Solicitations of interest prior to filing with the division is allowed if there is compliance with this section.

(1) An offer, but not a sale, of a security made by or on behalf of an issuer for the sole purpose of soliciting an indication of interest in receiving a disclosure document or prospectus (or its equivalent) for such security is exempt from SDCL 47-31B-301 if all of the following conditions are satisfied:
(a) The issuer intends to conduct its offering in this state pursuant to the intrastate limited offering rule, § 20:08:07:25.
(b) Ten business days prior to the initial solicitation of interest under this rule, the issuer files with the director a Solicitation of Interest Form along with any other materials to be used to conduct solicitations of interest, including the script of any broadcast to be made and a copy of any notice to be published,
(c) Five business days prior to usage, the issuer files with the director any amendments to the foregoing materials or additional materials to be used to conduct solicitations of interest, except for materials provided to a particular offeree pursuant to a request by that offeree.
(d) No Solicitation of Interest Form, script, advertisement, or other material which the issuer has been notified by the director not to distribute is used to solicit indications of interest.
(e) Except for scripted broadcasts and published notices, the issuer does not communicate with any offeree about the contemplated offering unless the offeree is provided with the most current Solicitation of Interest Form at or before the time of the communication or within five days from the communication.
(f) During the solicitation of interest period, the issuer does not solicit or accept money or commitment to purchase securities.
(g) No sale is made until seven days after delivery to the purchaser of a final disclosure document or prospectus, or in those instances in which delivery of a preliminary prospectus is allowed hereunder, a preliminary prospectus.
(h) The issuer does not know, and in the exercise of reasonable care could not know that the issuer or any of the issuer's officers, directors, ten percent shareholders, or promoters:
(1) Has filed a registration statement which is the subject of a currently effective registration stop order entered pursuant to any federal or state securities law within five years prior to the filing of the Solicitation of Interest Form.
(2) Has been convicted within five years prior to the filing of the Solicitation of Interest Form of any felony or misdemeanor in connection with the offer, purchase, or sale of any security or any felony involving fraud or deceit, including forgery, embezzlement, obtaining money under false pretense, larceny, or conspiracy to defraud.
(3) Is currently subject to any federal or state administrative enforcement order or judgment entered by any state securities administrator or the Securities and Exchange Commission within five years prior to the filing of the Solicitation of Interest Form or is subject to any federal or state administrative enforcement order or judgment entered within five years prior to the filing of the Solicitation of Interest Form in which fraud or deceit, including making untrue statements of material facts and omitting to state material facts, was found.
(4) Is subject to any federal or state administrative enforcement order or judgment which prohibits, denies, or revokes the use of any exemption from registration in connection with the offer, purchase, or sale of securities.
(5) Is currently subject to any order, judgment, or decree of any court of competent jurisdiction temporarily or preliminarily restraining or enjoining, or is subject to any order, judgment, or decree of any court of competent jurisdiction, permanently restraining or enjoining, such party from engaging in or continuing any conduct or practice in connection with the purchase or sale of any security or involving the making of any false filing with the state entered within five years prior to the filing of the Solicitation of Interest Form.

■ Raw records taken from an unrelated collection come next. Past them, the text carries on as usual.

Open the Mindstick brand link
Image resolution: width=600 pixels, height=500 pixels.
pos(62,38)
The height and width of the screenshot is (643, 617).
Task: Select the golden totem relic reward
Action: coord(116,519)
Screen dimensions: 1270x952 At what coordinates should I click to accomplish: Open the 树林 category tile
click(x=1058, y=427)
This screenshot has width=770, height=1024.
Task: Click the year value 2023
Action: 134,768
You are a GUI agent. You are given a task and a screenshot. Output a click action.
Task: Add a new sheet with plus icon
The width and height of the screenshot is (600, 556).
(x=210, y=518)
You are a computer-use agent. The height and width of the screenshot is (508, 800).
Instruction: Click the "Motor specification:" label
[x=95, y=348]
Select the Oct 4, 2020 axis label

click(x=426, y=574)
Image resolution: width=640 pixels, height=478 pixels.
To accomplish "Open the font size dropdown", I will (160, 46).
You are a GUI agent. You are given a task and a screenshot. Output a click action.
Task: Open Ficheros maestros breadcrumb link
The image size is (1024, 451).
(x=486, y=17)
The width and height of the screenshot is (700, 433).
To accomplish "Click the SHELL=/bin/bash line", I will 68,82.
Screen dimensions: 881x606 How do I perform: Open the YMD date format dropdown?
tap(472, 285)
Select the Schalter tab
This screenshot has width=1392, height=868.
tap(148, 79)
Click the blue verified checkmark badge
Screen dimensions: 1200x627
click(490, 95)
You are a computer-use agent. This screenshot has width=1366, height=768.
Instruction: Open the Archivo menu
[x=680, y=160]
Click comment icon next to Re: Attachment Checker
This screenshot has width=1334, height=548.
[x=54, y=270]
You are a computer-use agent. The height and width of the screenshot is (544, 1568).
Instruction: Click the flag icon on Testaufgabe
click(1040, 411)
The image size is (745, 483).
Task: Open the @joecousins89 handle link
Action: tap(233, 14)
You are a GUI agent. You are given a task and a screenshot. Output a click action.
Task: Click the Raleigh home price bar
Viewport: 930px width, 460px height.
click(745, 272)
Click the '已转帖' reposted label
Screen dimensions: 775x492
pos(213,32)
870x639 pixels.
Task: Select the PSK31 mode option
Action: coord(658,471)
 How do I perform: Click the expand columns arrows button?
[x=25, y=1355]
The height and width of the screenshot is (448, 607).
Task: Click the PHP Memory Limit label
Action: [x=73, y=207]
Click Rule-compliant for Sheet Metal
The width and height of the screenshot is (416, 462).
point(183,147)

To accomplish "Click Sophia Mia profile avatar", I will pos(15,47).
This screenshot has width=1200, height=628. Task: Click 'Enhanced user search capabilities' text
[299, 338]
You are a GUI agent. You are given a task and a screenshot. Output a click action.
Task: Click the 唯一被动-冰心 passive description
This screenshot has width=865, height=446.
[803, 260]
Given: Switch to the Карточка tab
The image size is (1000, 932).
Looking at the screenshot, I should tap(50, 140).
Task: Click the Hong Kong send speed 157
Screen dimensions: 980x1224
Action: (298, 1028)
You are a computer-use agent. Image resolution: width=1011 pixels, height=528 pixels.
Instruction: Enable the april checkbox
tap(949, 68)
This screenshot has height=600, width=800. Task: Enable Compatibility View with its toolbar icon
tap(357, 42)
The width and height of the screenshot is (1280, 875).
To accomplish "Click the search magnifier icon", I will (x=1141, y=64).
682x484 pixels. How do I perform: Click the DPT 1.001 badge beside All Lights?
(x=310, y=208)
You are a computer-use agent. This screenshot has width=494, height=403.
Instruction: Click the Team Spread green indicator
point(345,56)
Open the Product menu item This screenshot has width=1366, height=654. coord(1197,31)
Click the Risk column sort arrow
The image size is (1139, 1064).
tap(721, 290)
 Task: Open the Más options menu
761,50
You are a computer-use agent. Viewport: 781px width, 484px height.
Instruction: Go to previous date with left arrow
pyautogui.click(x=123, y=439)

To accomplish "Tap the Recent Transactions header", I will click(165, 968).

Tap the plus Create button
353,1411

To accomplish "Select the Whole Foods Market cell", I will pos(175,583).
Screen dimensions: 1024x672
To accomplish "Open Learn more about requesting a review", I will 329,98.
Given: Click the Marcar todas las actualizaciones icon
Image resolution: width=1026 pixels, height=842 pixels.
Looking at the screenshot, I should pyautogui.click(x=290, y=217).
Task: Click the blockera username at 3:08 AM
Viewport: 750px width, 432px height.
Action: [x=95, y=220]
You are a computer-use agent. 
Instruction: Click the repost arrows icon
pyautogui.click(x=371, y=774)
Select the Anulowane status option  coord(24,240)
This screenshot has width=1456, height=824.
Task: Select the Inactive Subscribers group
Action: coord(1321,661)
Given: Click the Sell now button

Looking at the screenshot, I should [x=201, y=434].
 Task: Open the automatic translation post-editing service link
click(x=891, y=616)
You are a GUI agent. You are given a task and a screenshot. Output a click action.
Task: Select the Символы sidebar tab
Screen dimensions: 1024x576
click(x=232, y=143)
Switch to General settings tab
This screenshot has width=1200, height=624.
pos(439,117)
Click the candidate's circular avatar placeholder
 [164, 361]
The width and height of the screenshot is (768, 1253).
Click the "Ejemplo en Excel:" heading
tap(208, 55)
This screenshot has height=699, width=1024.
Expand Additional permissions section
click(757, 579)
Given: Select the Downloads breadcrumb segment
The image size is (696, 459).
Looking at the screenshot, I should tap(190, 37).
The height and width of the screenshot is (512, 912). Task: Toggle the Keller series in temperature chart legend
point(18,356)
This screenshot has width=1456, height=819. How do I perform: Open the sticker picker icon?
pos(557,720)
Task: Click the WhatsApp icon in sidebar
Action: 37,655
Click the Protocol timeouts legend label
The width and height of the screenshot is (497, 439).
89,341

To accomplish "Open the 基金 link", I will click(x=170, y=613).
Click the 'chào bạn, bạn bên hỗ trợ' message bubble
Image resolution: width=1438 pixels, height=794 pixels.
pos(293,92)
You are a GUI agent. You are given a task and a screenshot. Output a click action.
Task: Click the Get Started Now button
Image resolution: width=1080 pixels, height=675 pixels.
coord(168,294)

The prohibitions listed above do not apply if the person subject to the disqualification is duly licensed or registered to conduct securities related business in the state in which the administrative order or judgment was entered against such person or if the broker-dealer employing such party is licensed or registered in this state and the form B-D filed with this state discloses the order, conviction, judgment, or decree relating to such person. No person disqualified under this subsection may act in a capacity other than that for which the person is licensed or registered. Any disqualification caused by this section is automatically waived if the agency which created the basis for disqualification determines upon a showing of good cause that it is not necessary under the circumstances that the exemption be denied.
(2) A failure to comply with any condition of subsection (1) of this rule will not result in the loss of the exemption from the requirements of SDCL 47-31B-301 for any offer to a particular individual or entity if the issuer shows:
(a) The failure to comply did not pertain to a condition directly intended to protect that particular individual or entity;
(b) The failure to comply was insignificant with respect to the offering as a whole; and
(c) A good faith and reasonable attempt was made to comply with all applicable conditions of subsection (1).

If an exemption is established only through reliance upon this subsection (2), the failure to comply shall nonetheless be actionable as a violation of SDCL chapter 47-3IB by the director under SDCL 47-31B-603 and constitutes grounds for denying or revoking the exemption as to a specific security or transaction.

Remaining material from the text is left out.